AWS Lambda functions can only run for a maximum of five minutes. This must be distinctly understood, or nothing wonderful can come of the story you are about to hear.
This past summer, my team and I set out to build an internal software system used for deployment testing on AWS. The application would run a large number of workflow executions in parallel each night and might perform a few one-off executions during the day – maybe six hours total use out of every twenty-four, with only a small fraction of that time spent doing actual compute tasks. Trying to scale, manage and spend money on EC2 instances for that workload didn’t interest us. We wanted to run our whole workflow process end-to-end on AWS Lambda.
And we did. Heaven help us, we did. This is our story.
Helpful Background: Workflows on AWS
(You can skip this section if you know SWF already)
If your cloud application has lots of moving parts and does asynchronous processing, you probably need some kind of distributed workflow service: an orchestration system that will help you hand out tasks to worker processes and manage central state.
If your cloud is AWS, you may already be familiar with their well-established workflow service, SWF. The “S” stands for “Simple”, which is a bit of a misnomer, but using SWF is at least easier than building a fully managed, highly available workflow engine on your own. SWF’s fundamental abstractions are the “decider” – a piece of compute logic that figures out what task to perform next – and “workers”, ancillary processes that do the decider’s bidding. Implementing these functions is up to you. SWF makes sure each task gets assigned exactly once, maintains a record of task state throughout the workflow, and generally acts like a helpful parent getting children out the door on time for school.
The SWF FAQ says that workers and the decider “can run on cloud infrastructure, such as Amazon EC2, or on machines behind firewalls.” SWF also provides a mechanism for invoking AWS Lambda functions as worker tasks. But the implicit assumption is that you will use a long-running, persistent server for your decider.
That last point did not sit well with my team. For the reasons mentioned above, we much preferred to put that decider on Lambda too.
Serverless Workflows on SWF
AWS Lambda functions, as I said, can only run for a maximum of five minutes. But SWF architecture requires the decider regularly to poll SWF for what are called “decision tasks” – notifications that an activity worker has completed its duties and handed control back to the workflow. Our decider logic, when coordinating a more complicated deployment test, might have to do this polling for a couple of hours. How to perform this long-running task on a very short-running Lambda function?
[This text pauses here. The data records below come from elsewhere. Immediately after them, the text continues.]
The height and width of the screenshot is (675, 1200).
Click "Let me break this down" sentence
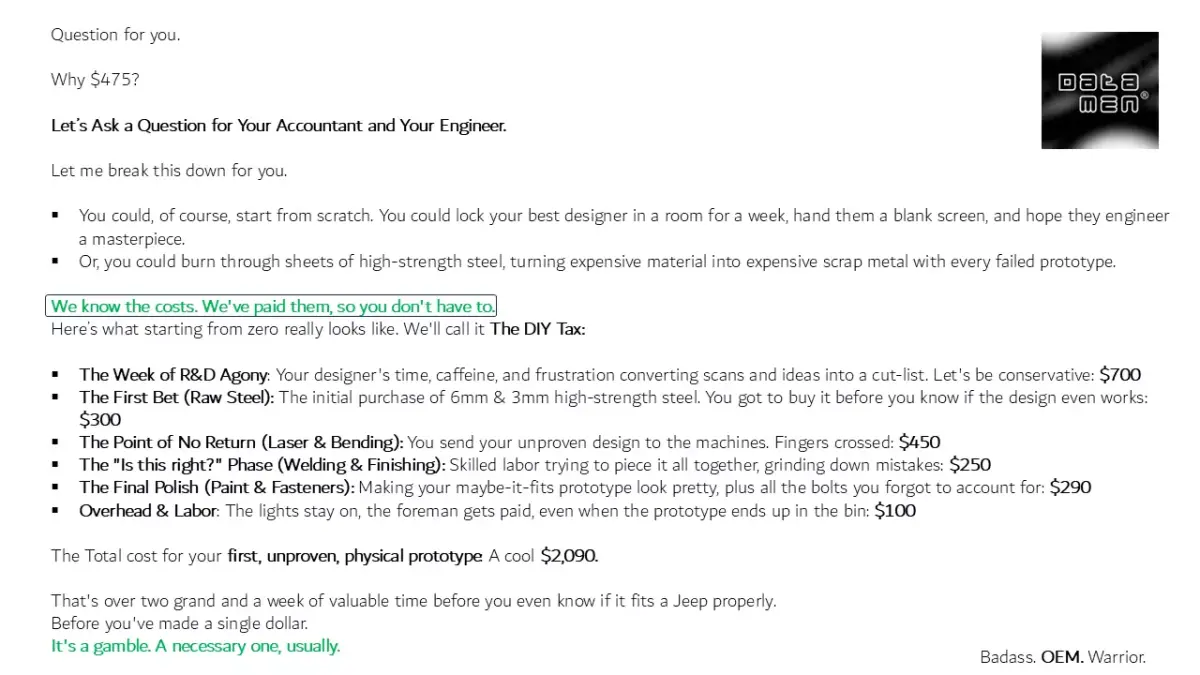point(169,170)
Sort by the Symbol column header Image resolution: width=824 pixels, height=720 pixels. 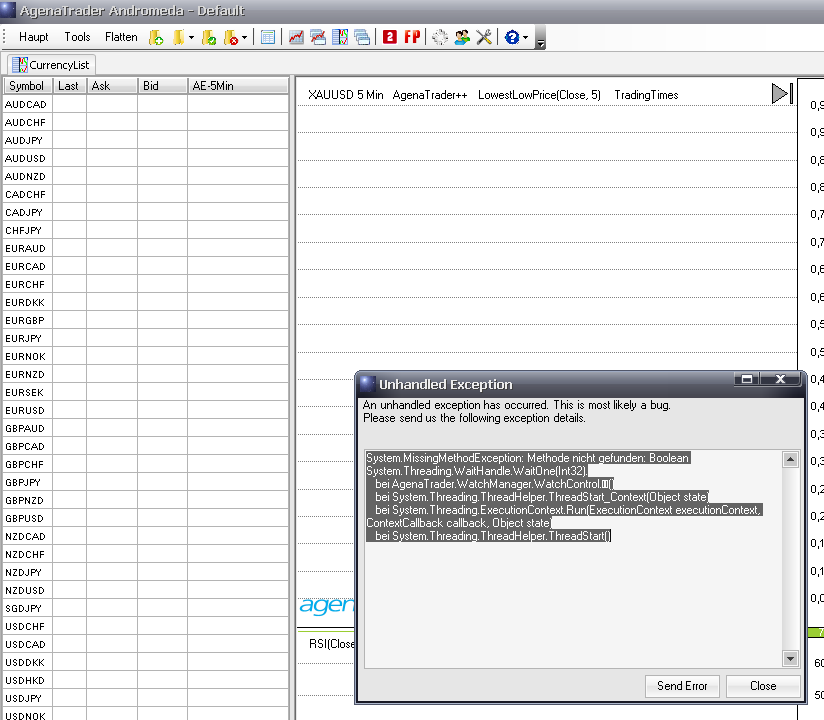pyautogui.click(x=27, y=86)
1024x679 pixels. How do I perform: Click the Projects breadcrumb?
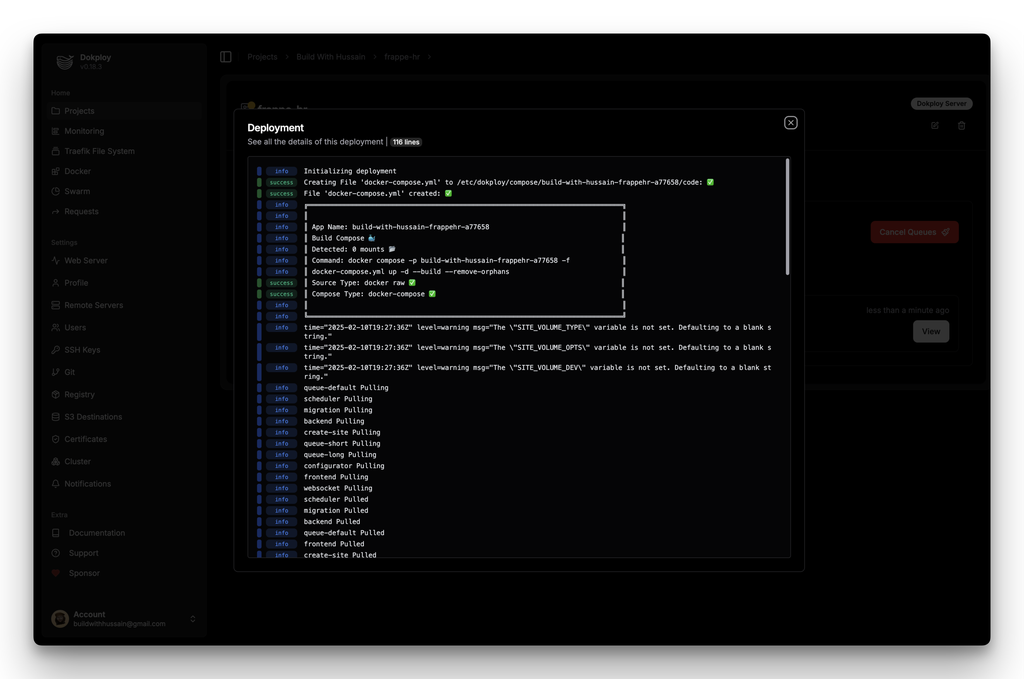(262, 57)
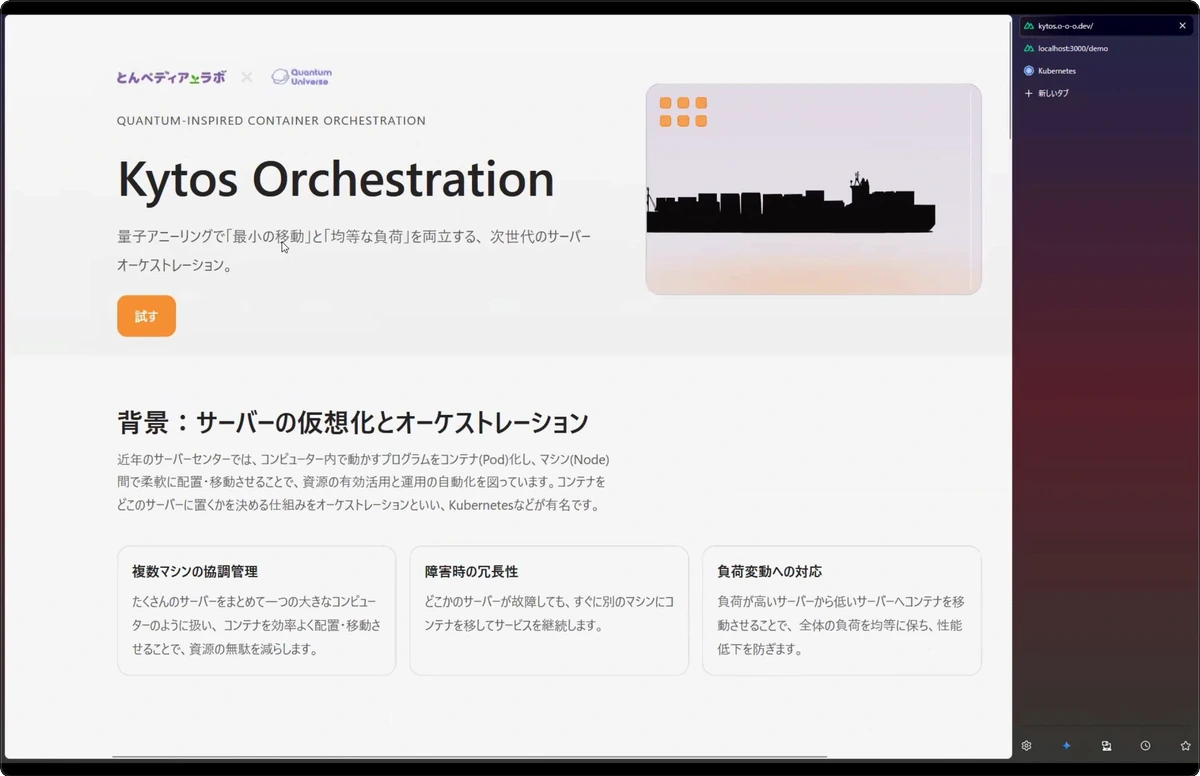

Our initial answer: CloudWatch Events. Each time we started a workflow, we set up a CloudWatch rule that invoked the decider Lambda function every couple of minutes. The decider would wake up, check SWF, and go back to sleep if nothing interesting was happening.
The design looked something like this:
While our implementation of this design worked well enough for the first few months of the project’s life, its limitations quickly became clear:
- Latency. CloudWatch rules cannot run more frequently than once a minute, and SWF scheduling delays made it advisable to invoke the decider even less frequently than that. This situation created significant latency between workflow actions, leading to inflated workflow times that were especially noticeable for workflows involving lots of short tasks.
- Cost. Having to run the decider on a two-minute loop throughout the life of the workflow somewhat negated the cost advantages we hoped to get from using Lambda instead of EC2 in the first place, especially as our number of workflows scaled up.
- Runtime State. Every time the Lambda decider function ran, it had to figure out where it was in the workflow process. SWF is supposed to make stateless execution easy, and it provides the complete deployment workflow history as a JSON blob when handing tasks to the decider, but the blob quickly becomes unmanageably large and filled with superfluous data. To keep track of what was going on in the workflows, we resorted to maintaining ephemeral state in a DynamoDB table, adding more latency and cost.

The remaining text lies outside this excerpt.